ECLI:NL:RBBRE:2011:BQ8728
Rechtbank Breda
- Kort geding
- R. Römers
- Rechtspraak.nl
Opheffing van conservatoir beslag op nalatenschap van vermoorde zakenman Biemans
In deze zaak, die voor de Rechtbank Breda werd behandeld, vorderden de eisers de opheffing van conservatoire derdenbeslagen die door de gedaagde waren gelegd op de nalatenschap van de vermoorde zakenman Biemans. De gedaagde had op 3 mei 2011 conservatoire beslagen gelegd onder de Stichting Administratiekantoor Ran Biemans, Ran Biemans B.V. en de ABN AMRO Bank N.V. De gedaagde had aan de rechter medegedeeld dat er al een procedure tegen de erfgenamen was gestart, wat de basis vormde voor het verlenen van verlof tot het leggen van het beslag. Echter, de voorzieningenrechter concludeerde dat deze mededeling onjuist was, aangezien er geen eis in de hoofdzaak was ingesteld zoals vereist door artikel 700 lid 3 van het Wetboek van Burgerlijke Rechtsvordering (Rv). Hierdoor waren de gelegde beslagen niet rechtsgeldig.
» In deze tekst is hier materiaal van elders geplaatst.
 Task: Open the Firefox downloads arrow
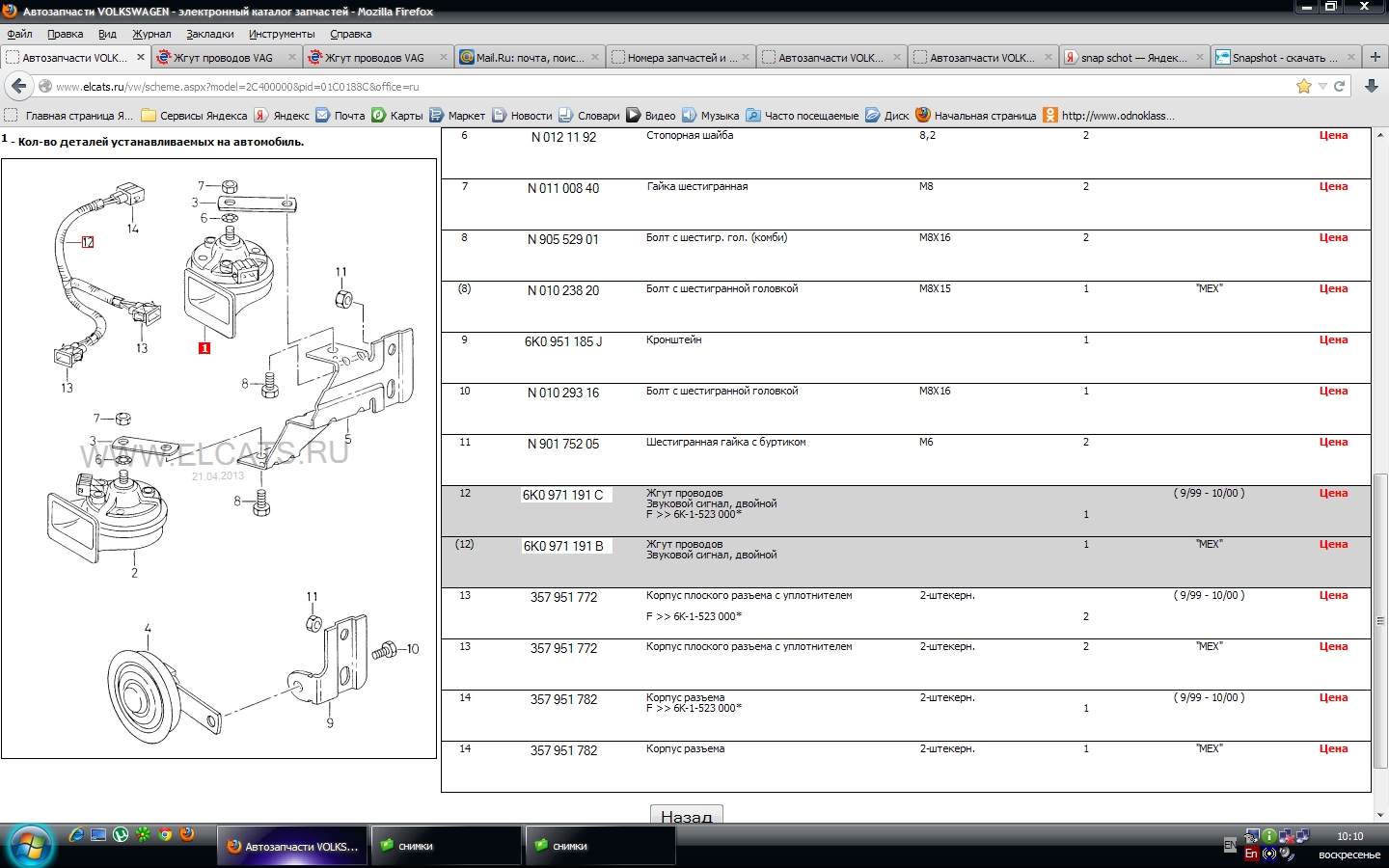coord(1372,86)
De voorzieningenrechter oordeelde dat de vordering van de eisers tot opheffing van de beslagen toewijsbaar was, omdat de gedaagde geen rechtsgeldige basis had voor het leggen van de beslagen. Daarnaast werd de gedaagde verboden om opnieuw conservatoire maatregelen te treffen totdat er in de bodemzaak, die aanhangig was onder zaaknummer 187305 / HA ZA 08-559, een vonnis was gewezen. De voorzieningenrechter oordeelde dat het belang van de eisers om niet opnieuw geconfronteerd te worden met conservatoire beslagen zwaarder woog dan het belang van de gedaagde om haar vorderingsrecht veilig te stellen.
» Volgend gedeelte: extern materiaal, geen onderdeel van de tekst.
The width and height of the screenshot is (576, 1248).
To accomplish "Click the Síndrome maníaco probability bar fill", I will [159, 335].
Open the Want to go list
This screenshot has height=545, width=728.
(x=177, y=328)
De gedaagde werd veroordeeld in de proceskosten, die aan de zijde van de eisers tot op heden waren begroot op € 1.169,81. Het vonnis werd uitvoerbaar bij voorraad verklaard, en het meer of anders gevorderde werd afgewezen. Dit vonnis is uitgesproken op 22 juni 2011 door mr. Römers in het openbaar, in aanwezigheid van de griffier mr. Ganpat.